“Sure, she cheated. But you need to focus on your stuff.”
-Cheater Apologist
What never ceases to amaze me is how obtuse some people are as it comes to marital infidelity situations.
They could be convinced about the facts; yet, some still choose to apply the pressure on the adultery victim, not the perpetrator. Either they do not know–or they do not care–how traumatic it truly is to discover your spouse cheated on you.
These people do not put two and two together.
They refuse to accept or see their line of questioning is like asking a battered and hemorrhaging woman what she did to “deserve” her husband’s brutal beating.
I am all for taking personal responsibility for our actions. And I am all for learning from our mistakes, shortcomings, and sins. But there is a proper time and setting for that.

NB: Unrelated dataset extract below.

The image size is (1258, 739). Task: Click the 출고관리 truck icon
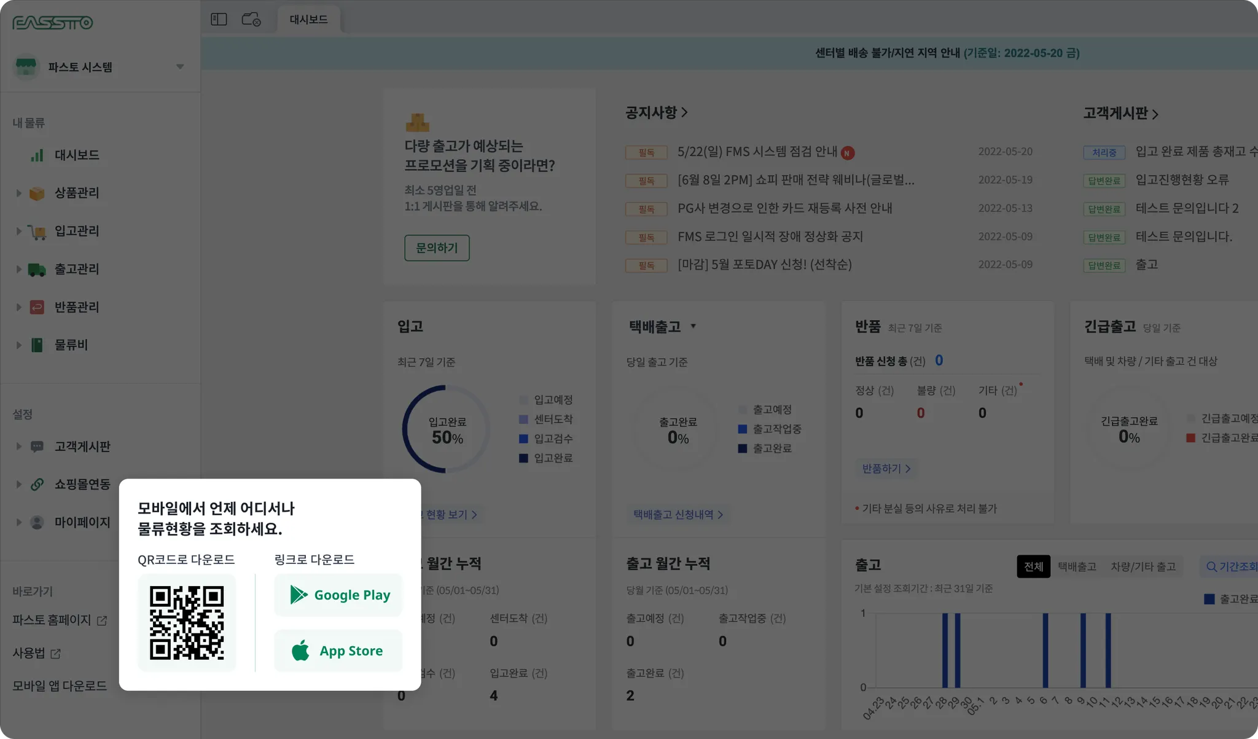point(37,270)
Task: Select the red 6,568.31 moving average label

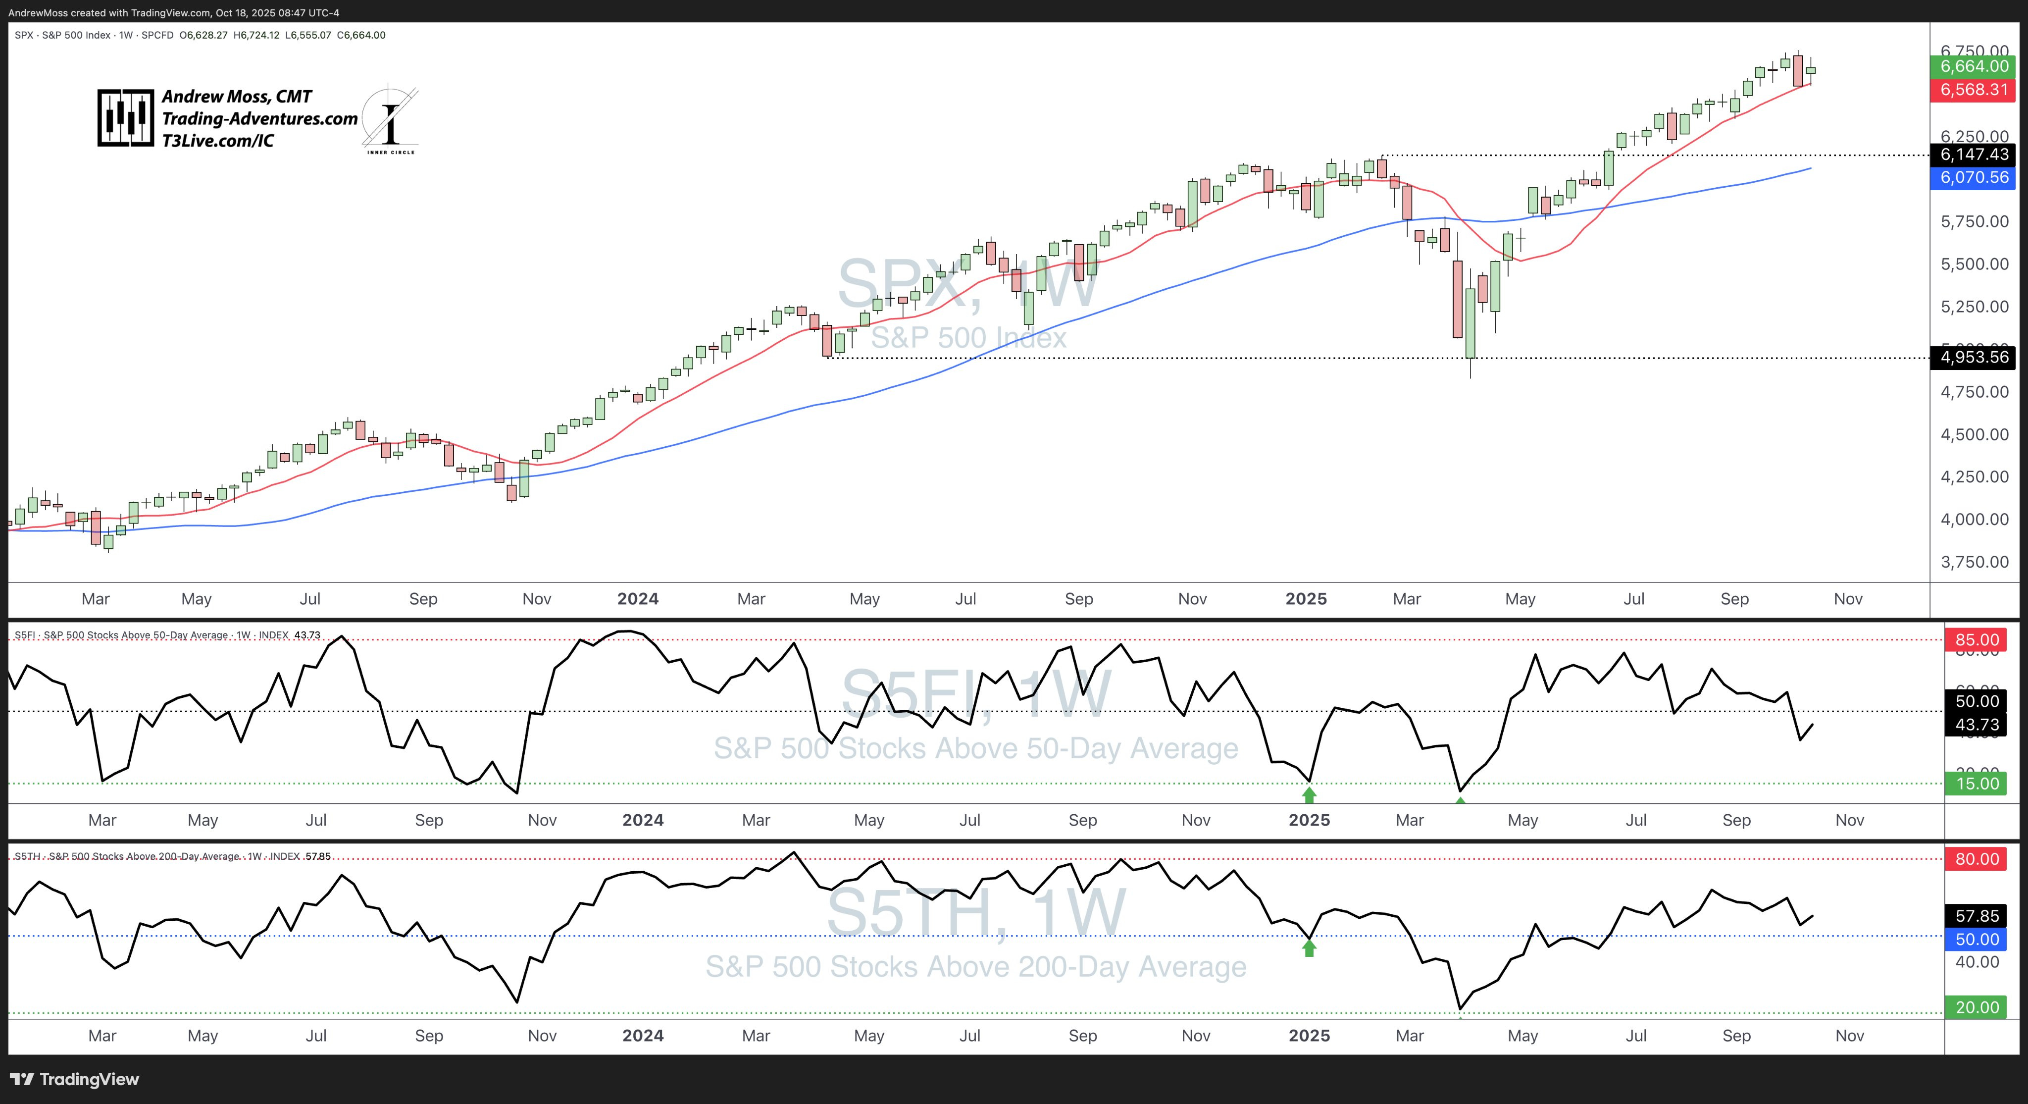Action: click(1974, 90)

It is neither the time or place to do those things when someone is fresh from the trauma of discovering their partner’s adulterous betrayal.
Besides, changing the subject from the cheater’s responsibility to the faithful spouse’s “issues” is a subtle blame-shifting ploy. It is like the questioner going after the wife for her “issues” while she sits there bleeding.
The questioner may even acknowledge the husband was wrong to beat the wife. Can you then imagine the questioner dismissing that admission by telling the beat up wife that she needs to focus on her own “stuff?!”
It is not compassionate.
It is cruel.
People who do this, faithful spouses, are NOT your friends. They are NOT safe people with which to share your tender heart.
Is is simply the truth. Logical, sensible, biblical.